Utopian thinking and imagination have fallen on hard times. It has almost become a common place that utopian visions are obsolete. The present state of world affairs seems to paralyze utopian thinking. In an age of worldwide exploitation and destruction of nature, of triumphant global capitalism, and of senseless terrorism the future of mankind seems bleak. Especially the collapse of Communism in Eastern Europe, if that was suppose to be a utopia at all, has shattered all dreams of century-old social utopias. Utopia is draped in a mourning veil, and Postmodernism, we are told is ringing in the end of Utopia. Would it not be wiser, under these anti-utopian circumstances, to say farewell to utopian thinking?

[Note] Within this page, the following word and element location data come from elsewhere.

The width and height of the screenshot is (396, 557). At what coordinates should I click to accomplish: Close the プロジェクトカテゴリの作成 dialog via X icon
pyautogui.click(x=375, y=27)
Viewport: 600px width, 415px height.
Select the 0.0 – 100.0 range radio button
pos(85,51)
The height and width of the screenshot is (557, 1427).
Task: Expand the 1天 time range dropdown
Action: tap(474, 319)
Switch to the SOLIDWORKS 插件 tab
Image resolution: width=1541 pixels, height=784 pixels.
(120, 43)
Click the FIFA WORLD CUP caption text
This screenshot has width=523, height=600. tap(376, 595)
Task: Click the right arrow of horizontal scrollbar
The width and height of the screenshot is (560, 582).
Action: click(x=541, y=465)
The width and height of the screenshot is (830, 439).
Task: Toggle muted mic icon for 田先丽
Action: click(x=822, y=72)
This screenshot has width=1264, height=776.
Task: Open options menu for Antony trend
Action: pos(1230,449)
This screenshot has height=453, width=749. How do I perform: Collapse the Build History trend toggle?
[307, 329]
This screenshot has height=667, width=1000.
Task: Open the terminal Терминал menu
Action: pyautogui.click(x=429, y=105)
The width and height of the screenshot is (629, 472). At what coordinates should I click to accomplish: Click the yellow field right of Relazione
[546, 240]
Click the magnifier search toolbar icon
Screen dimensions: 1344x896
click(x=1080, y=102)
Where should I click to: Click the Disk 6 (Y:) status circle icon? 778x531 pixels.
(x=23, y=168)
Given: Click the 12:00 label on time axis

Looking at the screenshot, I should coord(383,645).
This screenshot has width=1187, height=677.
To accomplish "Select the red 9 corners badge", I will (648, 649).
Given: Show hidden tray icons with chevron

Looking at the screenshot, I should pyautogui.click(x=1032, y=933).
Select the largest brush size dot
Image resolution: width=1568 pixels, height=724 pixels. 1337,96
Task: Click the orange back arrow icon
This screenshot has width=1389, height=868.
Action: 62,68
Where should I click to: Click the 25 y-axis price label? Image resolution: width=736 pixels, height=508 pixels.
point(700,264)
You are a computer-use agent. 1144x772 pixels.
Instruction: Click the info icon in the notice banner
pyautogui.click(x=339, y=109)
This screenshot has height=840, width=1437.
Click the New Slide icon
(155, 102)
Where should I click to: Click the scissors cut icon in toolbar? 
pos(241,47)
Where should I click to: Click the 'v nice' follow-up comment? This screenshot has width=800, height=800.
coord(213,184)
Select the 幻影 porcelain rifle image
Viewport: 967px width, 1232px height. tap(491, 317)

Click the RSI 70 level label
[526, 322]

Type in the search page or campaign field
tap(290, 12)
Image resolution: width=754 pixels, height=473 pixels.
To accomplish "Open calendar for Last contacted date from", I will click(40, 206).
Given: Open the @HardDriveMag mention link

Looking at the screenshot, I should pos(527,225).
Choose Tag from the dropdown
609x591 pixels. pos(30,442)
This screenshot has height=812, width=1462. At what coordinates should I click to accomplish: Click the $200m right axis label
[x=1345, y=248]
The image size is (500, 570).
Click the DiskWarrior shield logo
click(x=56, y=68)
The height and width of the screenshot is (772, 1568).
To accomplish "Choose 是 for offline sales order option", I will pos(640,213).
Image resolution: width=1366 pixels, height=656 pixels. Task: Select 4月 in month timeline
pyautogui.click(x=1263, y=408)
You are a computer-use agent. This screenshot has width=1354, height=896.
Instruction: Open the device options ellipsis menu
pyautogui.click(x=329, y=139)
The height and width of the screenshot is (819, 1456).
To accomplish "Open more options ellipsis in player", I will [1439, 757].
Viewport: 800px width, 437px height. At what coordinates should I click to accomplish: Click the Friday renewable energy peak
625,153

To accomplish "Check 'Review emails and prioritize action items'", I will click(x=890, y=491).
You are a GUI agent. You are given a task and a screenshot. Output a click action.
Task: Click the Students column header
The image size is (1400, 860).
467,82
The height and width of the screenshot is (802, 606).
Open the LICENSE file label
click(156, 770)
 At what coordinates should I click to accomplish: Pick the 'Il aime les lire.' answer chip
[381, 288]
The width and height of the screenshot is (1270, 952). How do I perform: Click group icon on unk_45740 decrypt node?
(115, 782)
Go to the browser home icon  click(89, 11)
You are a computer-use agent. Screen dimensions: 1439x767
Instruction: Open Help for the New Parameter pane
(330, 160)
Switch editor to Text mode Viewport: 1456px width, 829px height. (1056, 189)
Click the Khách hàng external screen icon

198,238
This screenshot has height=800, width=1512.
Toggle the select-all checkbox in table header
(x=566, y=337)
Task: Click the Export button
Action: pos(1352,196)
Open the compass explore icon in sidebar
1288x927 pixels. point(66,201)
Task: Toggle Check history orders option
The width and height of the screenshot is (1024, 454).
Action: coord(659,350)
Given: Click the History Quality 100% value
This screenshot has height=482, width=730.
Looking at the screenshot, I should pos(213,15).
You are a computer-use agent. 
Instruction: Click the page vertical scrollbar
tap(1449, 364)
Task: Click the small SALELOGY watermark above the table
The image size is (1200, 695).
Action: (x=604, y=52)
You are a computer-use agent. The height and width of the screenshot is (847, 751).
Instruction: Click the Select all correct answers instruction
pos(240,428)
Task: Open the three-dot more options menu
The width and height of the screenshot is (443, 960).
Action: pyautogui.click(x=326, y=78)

It is against this backdrop of recent cultural pessimism that this volume on The Temptation of Hope tries to rescue the power of utopian thinking and imagination. It reminds us of Bloch’s “encyclopedia of hope,” which permeates all aspects of life and gives utopian thinking a diversity and latitude it has never before known. Hope seems to be a human propensity. If it could be repressed or even forgotten, it would not have been a continuous part of the human experience or a factor of history.
The Temptation of Hope may seem to be too modest a title for a volume that deals with utopian thinking and imagination. The audacity of hope would have expressed more strongly the necessity of utopian thinking in our time. But, when we speak of hope, we should keep in mind that there is no certainty – only possibilities, latencies, and tendencies that have to be discovered and explored. Utopian thinking is first of all a criticism of the existing social order and a thought experiment of how it could be different.
The 43rd Wisconsin Workshop in honor of Jost Hermand’s eightieth birthday took place at the University of Wisconsin–Madison from September 9th to 11th, 2010. It explored some important aspects of the utopian discourse from Thomas More to Ernst Bloch – and beyond.